Problem requirements: All of the entries need to be written out again, exactly as they are.

========================================

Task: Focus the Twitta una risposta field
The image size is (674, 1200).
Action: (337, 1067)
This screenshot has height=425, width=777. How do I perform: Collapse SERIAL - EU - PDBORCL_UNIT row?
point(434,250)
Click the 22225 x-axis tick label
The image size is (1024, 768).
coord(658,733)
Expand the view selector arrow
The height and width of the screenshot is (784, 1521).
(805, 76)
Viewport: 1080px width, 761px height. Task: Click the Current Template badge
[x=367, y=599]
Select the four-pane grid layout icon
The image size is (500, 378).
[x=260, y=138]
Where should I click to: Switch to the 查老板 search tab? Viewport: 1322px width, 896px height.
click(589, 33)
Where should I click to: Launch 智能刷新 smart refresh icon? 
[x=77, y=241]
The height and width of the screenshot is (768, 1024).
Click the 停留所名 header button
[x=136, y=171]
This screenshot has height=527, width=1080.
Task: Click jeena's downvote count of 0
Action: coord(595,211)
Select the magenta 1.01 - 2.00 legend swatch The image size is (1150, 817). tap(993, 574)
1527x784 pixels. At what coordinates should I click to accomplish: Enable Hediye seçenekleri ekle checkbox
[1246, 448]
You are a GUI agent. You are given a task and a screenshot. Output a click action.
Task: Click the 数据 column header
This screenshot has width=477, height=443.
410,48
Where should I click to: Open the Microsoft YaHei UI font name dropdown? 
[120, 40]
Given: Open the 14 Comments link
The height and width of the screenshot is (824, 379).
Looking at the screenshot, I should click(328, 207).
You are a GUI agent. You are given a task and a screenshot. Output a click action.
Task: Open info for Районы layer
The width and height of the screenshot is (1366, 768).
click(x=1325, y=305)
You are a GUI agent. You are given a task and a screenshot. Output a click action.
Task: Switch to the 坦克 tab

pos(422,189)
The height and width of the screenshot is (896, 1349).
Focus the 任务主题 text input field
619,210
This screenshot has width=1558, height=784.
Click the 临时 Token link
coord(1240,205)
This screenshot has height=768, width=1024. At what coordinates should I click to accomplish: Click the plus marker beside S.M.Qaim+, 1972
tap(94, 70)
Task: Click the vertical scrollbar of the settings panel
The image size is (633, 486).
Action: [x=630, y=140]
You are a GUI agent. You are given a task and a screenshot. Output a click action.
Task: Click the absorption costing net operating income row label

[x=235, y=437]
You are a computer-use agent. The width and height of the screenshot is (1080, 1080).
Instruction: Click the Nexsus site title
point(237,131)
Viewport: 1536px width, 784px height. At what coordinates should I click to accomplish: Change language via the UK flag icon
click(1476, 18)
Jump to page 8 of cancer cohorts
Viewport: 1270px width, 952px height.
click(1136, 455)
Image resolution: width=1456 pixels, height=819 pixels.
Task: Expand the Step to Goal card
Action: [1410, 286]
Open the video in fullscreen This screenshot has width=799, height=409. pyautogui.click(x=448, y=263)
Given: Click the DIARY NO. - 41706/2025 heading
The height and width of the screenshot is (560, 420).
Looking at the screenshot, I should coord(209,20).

========================================

Answer to the exercise:
Task: Focus the Twitta una risposta field
The image size is (674, 1200).
Action: (337, 1067)
This screenshot has height=425, width=777. How do I perform: Collapse SERIAL - EU - PDBORCL_UNIT row?
point(434,250)
Click the 22225 x-axis tick label
The image size is (1024, 768).
coord(658,733)
Expand the view selector arrow
The height and width of the screenshot is (784, 1521).
(805, 76)
Viewport: 1080px width, 761px height. Task: Click the Current Template badge
[x=367, y=599]
Select the four-pane grid layout icon
The image size is (500, 378).
[x=260, y=138]
Where should I click to: Switch to the 查老板 search tab? Viewport: 1322px width, 896px height.
click(589, 33)
Where should I click to: Launch 智能刷新 smart refresh icon? 
[x=77, y=241]
The height and width of the screenshot is (768, 1024).
Click the 停留所名 header button
[x=136, y=171]
This screenshot has height=527, width=1080.
Task: Click jeena's downvote count of 0
Action: coord(595,211)
Select the magenta 1.01 - 2.00 legend swatch The image size is (1150, 817). tap(993, 574)
1527x784 pixels. At what coordinates should I click to accomplish: Enable Hediye seçenekleri ekle checkbox
[1246, 448]
You are a GUI agent. You are given a task and a screenshot. Output a click action.
Task: Click the 数据 column header
This screenshot has width=477, height=443.
410,48
Where should I click to: Open the Microsoft YaHei UI font name dropdown? 
[120, 40]
Given: Open the 14 Comments link
The height and width of the screenshot is (824, 379).
Looking at the screenshot, I should click(328, 207).
You are a GUI agent. You are given a task and a screenshot. Output a click action.
Task: Open info for Районы layer
The width and height of the screenshot is (1366, 768).
click(x=1325, y=305)
You are a GUI agent. You are given a task and a screenshot. Output a click action.
Task: Switch to the 坦克 tab

pos(422,189)
The height and width of the screenshot is (896, 1349).
Focus the 任务主题 text input field
619,210
This screenshot has width=1558, height=784.
Click the 临时 Token link
coord(1240,205)
This screenshot has height=768, width=1024. At what coordinates should I click to accomplish: Click the plus marker beside S.M.Qaim+, 1972
tap(94, 70)
Task: Click the vertical scrollbar of the settings panel
The image size is (633, 486).
Action: [x=630, y=140]
You are a GUI agent. You are given a task and a screenshot. Output a click action.
Task: Click the absorption costing net operating income row label

[x=235, y=437]
You are a computer-use agent. The width and height of the screenshot is (1080, 1080).
Instruction: Click the Nexsus site title
point(237,131)
Viewport: 1536px width, 784px height. At what coordinates should I click to accomplish: Change language via the UK flag icon
click(1476, 18)
Jump to page 8 of cancer cohorts
Viewport: 1270px width, 952px height.
click(1136, 455)
Image resolution: width=1456 pixels, height=819 pixels.
Task: Expand the Step to Goal card
Action: [1410, 286]
Open the video in fullscreen This screenshot has width=799, height=409. pyautogui.click(x=448, y=263)
Given: Click the DIARY NO. - 41706/2025 heading
The height and width of the screenshot is (560, 420).
Looking at the screenshot, I should coord(209,20).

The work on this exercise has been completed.